Overall, our method offers a systematic speed-up. The speed-up does not come at any cost in terms of solution precision. This answers the first two questions.

If the budget size is chosen so large that merging is never needed then all tested methods coincide, however, this defeats the purpose of using a budget in the first place. We find that the merging frequency is nearly independent of the budget size as long as the budget is significantly smaller than the number of support vectors of the full kernel SVM model, and hence the fraction of runtime saved is independent of the budget size. The results in Fig. 3 are in line with this expectation, answering the third question.
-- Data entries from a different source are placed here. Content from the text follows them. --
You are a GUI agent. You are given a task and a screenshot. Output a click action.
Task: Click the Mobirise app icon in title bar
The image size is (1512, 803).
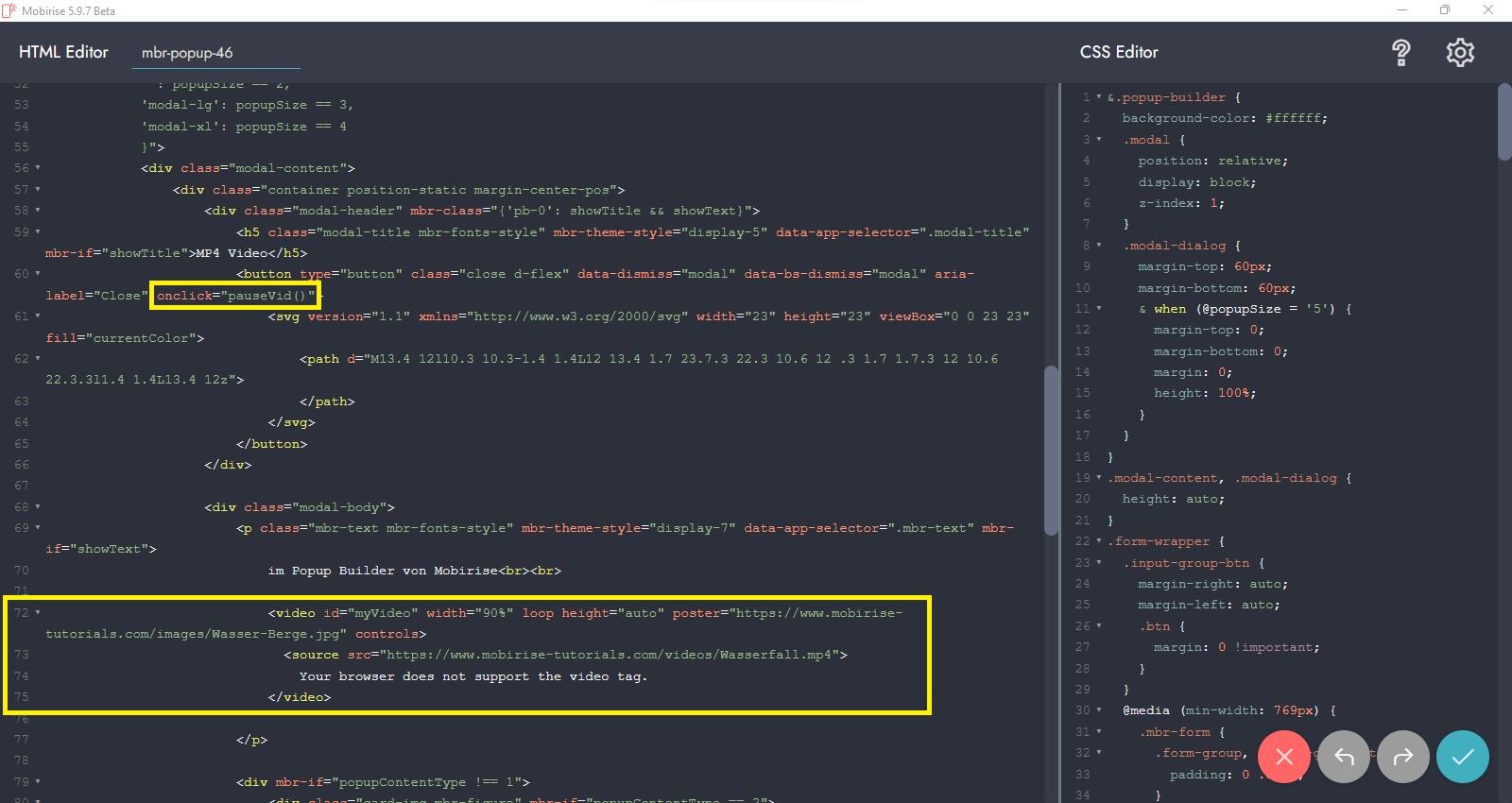(9, 10)
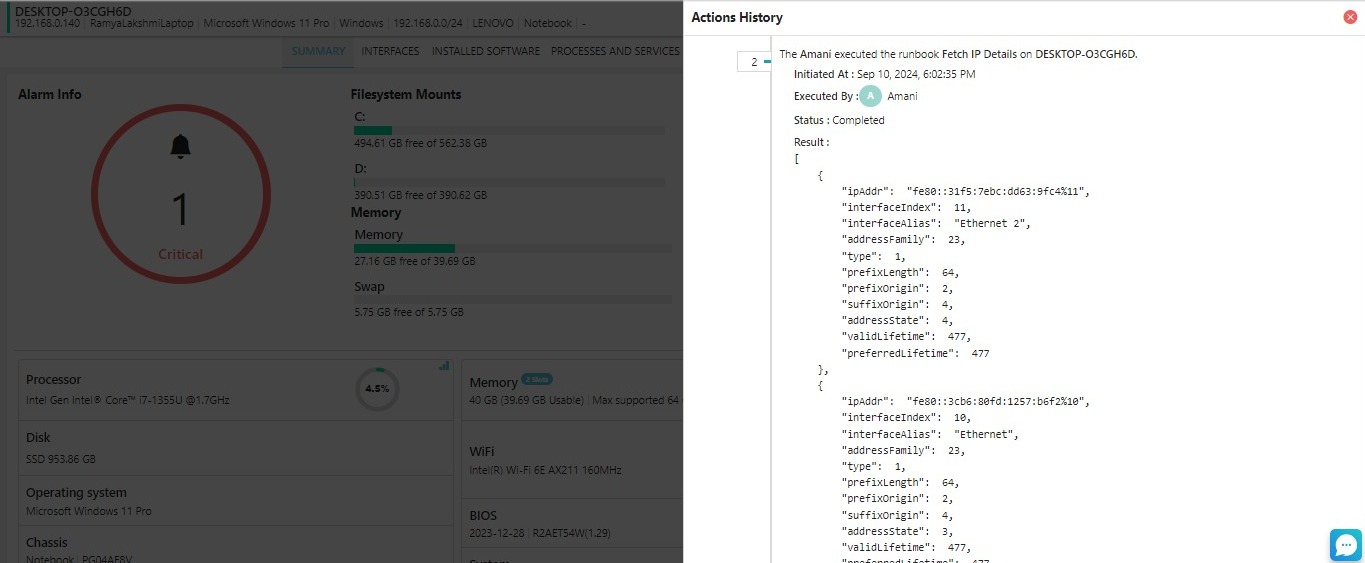Click the alarm bell icon

click(x=180, y=147)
In the next experiment we have a closer look at the impact of lookup-based merging decisions by investigating the behavior in single iterations, as follows. During a run of BSGD we execute GSS and Lookup-WD in parallel. We count the number of iterations in which the merging decisions differ, and if so, we also record the difference between the weight degradation values. The results are presented in Table 3. They show that the decisions of the two methods agree most of the time, for some problems in more than \(99\%\) of all budget maintenance events.

Finally, we investigate the precision with which the weight degradation is estimated by the different methods. While GSS can solve the problem to arbitrary precision, the reference implementation determines \(h(m, \kappa )\) only to a rather loose precision of \(\varepsilon = 0.01\) in order to save computation time. In contrast, we ran GSS to high precision \(\varepsilon = 10^{-10}\) when precomputing the lookup table, however, we may lose some precision due to bilinear interpolation. This loss shrinks as the grid size grows, which comes at added storage cost, but without any runtime cost. We investigate the precision of GSS and Lookup-WD by comparing them to GSS-precise, which is considered a reasonable approximation of the exact minimum of \(\Vert \varDelta \Vert ^2\). For both methods we record the factor by which their squared weight degradations exceed the minimum, see Table 3. All factors are very close to one, hence none of the algorithms is wasteful in terms of weight degradation, and indeed Lookup-WD with a grid size of \(400 \times 400\) is more precise on all 6 data sets. This answers our last question.

Table 3. Relative improvement of the total training time with respect to golden section search averaged over 5 runs (Lookup-h vs. GSS-standard and lookup-WD vs. GSS-standard), and fraction of merging events for budget size 100 and statistics on the quality of merging decisions (refer to the text for details).

5 Conclusion

We have proposed a fast lookup as a plug-in replacement for the iterative golden section search procedure required when merging support vectors in large-scale kernel SVM training. The new method compares favorably to the iterative baseline in terms of training time: it offers a systematic speed-up, resulting in computational savings of up to \(65\%\) of the merging time and up to \(44\%\) of the total training time, while the training time is never increased. With our method, nearly the full computation time is spent on actual SGD steps, while the fraction of efforts spent on budget maintenance can be reduced significantly. We have demonstrated that our approach results in virtually indistinguishable and even slightly more precise merging decisions. It is for this reason that the speed-up comes at absolutely no cost in terms of predictive accuracy.